# Task prompt
From the data below, copy exactly the lines that lie between the one holding "Expand the 7 elvárás requirements list" and the one holding "agent. This screenshot has height=819, width=1456.", including both, and nothing more.

Collected data
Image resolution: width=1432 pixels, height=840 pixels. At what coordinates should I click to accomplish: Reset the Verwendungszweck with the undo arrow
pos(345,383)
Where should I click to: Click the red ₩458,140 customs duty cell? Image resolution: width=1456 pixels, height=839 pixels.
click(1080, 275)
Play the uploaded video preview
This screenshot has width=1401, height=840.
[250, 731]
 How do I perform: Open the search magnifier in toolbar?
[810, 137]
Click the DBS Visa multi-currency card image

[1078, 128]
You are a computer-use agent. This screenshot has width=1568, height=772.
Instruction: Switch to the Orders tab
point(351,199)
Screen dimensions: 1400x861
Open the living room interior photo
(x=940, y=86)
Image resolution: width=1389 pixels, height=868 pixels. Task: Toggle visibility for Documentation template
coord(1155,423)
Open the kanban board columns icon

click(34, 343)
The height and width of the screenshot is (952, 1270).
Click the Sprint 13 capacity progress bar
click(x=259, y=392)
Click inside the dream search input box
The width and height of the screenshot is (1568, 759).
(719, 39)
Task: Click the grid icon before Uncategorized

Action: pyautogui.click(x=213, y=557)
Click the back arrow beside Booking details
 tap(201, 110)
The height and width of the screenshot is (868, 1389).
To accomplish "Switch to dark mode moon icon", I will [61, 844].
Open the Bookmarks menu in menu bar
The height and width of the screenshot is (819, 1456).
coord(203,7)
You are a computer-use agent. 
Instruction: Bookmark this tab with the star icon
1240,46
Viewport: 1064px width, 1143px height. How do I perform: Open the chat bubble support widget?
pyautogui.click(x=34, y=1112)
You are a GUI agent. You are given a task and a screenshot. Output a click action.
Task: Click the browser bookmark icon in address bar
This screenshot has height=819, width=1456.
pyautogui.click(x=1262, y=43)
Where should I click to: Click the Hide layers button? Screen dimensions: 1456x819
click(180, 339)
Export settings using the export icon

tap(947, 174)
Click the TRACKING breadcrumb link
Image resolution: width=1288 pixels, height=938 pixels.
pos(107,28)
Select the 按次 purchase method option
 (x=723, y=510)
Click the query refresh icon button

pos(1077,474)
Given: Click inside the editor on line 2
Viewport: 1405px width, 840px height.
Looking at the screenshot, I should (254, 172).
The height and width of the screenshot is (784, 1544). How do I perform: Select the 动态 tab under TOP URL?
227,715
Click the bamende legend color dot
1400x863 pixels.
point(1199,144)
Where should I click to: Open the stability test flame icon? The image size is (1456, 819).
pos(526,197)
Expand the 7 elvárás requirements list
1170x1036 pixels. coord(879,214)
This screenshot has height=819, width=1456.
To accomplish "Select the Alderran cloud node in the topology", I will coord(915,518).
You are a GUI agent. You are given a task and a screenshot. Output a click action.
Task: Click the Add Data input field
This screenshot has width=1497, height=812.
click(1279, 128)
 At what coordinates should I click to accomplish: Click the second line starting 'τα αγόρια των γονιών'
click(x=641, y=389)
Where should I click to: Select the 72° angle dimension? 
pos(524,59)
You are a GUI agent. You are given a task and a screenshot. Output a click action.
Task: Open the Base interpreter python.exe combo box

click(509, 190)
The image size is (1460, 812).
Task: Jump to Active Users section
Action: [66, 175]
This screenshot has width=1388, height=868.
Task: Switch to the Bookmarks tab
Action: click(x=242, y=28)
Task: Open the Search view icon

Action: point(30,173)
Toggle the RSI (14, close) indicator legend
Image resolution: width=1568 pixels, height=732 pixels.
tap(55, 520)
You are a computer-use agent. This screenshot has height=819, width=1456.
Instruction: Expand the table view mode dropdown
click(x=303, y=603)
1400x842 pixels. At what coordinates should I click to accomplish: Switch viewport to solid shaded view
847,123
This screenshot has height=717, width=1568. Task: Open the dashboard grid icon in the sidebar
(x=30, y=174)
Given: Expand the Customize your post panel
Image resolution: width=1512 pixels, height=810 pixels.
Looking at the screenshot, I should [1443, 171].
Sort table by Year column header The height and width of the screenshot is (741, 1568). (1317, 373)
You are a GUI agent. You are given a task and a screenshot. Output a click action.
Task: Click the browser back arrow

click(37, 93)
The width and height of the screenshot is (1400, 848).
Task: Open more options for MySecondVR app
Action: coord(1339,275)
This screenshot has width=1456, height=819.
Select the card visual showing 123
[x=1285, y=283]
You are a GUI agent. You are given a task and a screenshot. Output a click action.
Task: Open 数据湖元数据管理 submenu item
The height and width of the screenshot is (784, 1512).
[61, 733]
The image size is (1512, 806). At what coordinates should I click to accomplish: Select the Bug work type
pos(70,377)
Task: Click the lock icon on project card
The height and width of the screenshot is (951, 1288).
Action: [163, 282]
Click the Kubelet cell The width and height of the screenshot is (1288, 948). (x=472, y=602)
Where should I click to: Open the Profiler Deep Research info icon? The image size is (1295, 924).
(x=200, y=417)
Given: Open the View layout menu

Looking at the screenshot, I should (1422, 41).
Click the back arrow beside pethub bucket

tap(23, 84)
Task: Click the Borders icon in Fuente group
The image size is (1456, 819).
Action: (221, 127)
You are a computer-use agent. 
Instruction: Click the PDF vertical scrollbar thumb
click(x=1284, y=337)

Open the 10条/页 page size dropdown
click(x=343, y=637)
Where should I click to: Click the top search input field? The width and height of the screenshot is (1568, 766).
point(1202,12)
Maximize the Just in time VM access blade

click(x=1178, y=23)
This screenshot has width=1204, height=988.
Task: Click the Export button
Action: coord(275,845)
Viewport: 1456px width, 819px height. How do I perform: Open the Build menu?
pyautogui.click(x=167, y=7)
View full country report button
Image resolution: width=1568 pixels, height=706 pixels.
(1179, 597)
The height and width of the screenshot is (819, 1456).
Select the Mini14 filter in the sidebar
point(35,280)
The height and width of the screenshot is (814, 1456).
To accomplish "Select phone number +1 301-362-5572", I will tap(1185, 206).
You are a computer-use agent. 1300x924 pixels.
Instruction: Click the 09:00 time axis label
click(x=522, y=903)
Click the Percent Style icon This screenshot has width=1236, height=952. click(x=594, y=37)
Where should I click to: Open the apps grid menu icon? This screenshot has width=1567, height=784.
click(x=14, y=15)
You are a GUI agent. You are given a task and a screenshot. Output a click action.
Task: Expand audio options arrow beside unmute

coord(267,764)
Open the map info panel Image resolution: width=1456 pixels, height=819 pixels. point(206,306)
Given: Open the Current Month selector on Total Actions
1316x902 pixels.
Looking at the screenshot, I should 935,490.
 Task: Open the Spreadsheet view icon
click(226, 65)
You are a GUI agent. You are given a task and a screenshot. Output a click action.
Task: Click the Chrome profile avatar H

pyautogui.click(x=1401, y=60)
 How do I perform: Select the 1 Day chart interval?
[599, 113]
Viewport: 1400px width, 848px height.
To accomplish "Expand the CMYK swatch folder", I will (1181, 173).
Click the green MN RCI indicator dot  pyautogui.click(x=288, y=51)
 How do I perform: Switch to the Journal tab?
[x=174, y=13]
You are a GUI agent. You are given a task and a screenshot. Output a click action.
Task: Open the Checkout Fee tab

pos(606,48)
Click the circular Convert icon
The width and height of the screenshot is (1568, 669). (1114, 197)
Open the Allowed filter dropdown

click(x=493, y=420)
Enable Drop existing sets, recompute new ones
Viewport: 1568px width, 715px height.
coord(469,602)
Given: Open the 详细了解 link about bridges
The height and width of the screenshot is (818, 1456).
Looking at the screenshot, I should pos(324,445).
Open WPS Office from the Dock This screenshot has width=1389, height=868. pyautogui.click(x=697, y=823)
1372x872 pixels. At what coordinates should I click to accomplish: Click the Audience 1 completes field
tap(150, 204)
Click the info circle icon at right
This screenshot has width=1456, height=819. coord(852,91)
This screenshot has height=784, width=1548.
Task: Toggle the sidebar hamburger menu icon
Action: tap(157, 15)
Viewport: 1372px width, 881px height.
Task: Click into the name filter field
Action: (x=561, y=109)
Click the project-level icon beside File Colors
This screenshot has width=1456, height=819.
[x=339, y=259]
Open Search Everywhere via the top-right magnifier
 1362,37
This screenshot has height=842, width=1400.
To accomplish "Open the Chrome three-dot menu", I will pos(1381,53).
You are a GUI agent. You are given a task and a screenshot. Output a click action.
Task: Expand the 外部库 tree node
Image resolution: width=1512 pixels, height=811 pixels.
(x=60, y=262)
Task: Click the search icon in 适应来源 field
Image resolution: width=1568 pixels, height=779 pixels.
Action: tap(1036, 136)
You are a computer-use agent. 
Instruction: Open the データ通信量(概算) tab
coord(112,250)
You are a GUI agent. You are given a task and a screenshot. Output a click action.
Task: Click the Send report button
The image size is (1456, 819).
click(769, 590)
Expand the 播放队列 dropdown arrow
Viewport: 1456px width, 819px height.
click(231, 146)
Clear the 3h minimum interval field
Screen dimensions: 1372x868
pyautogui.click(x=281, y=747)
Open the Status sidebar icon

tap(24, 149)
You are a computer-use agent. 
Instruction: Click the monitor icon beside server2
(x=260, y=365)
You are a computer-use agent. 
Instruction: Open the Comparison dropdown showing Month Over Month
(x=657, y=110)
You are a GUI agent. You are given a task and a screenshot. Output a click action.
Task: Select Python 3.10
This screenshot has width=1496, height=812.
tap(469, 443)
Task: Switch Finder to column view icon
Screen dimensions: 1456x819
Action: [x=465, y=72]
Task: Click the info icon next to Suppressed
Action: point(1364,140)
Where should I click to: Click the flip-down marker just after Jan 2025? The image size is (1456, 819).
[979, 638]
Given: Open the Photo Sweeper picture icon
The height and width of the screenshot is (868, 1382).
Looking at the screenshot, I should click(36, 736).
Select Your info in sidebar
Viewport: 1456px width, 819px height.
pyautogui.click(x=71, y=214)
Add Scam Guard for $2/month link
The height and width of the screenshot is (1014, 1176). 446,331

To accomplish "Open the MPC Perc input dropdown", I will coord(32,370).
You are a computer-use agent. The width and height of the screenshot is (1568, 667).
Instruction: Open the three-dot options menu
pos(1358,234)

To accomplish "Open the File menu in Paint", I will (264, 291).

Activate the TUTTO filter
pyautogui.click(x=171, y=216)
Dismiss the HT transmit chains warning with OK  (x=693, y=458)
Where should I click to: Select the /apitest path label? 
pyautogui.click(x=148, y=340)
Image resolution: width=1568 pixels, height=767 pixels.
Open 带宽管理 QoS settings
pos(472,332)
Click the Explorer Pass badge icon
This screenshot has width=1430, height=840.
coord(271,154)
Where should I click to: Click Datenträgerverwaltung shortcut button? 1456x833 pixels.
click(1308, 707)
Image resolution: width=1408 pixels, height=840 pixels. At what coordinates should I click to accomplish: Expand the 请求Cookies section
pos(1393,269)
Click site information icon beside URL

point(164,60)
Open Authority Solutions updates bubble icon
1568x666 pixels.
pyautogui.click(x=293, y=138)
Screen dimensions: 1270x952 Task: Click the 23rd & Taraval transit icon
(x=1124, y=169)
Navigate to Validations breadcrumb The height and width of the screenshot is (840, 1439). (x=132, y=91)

# Exercise solution
Expand the 7 elvárás requirements list
1170x1036 pixels. coord(879,214)
This screenshot has height=819, width=1456.
To accomplish "Select the Alderran cloud node in the topology", I will coord(915,518).
You are a GUI agent. You are given a task and a screenshot. Output a click action.
Task: Click the Add Data input field
This screenshot has width=1497, height=812.
click(1279, 128)
 At what coordinates should I click to accomplish: Click the second line starting 'τα αγόρια των γονιών'
click(x=641, y=389)
Where should I click to: Select the 72° angle dimension? 
pos(524,59)
You are a GUI agent. You are given a task and a screenshot. Output a click action.
Task: Open the Base interpreter python.exe combo box

click(509, 190)
The image size is (1460, 812).
Task: Jump to Active Users section
Action: [66, 175]
This screenshot has width=1388, height=868.
Task: Switch to the Bookmarks tab
Action: click(x=242, y=28)
Task: Open the Search view icon

Action: point(30,173)
Toggle the RSI (14, close) indicator legend
Image resolution: width=1568 pixels, height=732 pixels.
tap(55, 520)
You are a computer-use agent. This screenshot has height=819, width=1456.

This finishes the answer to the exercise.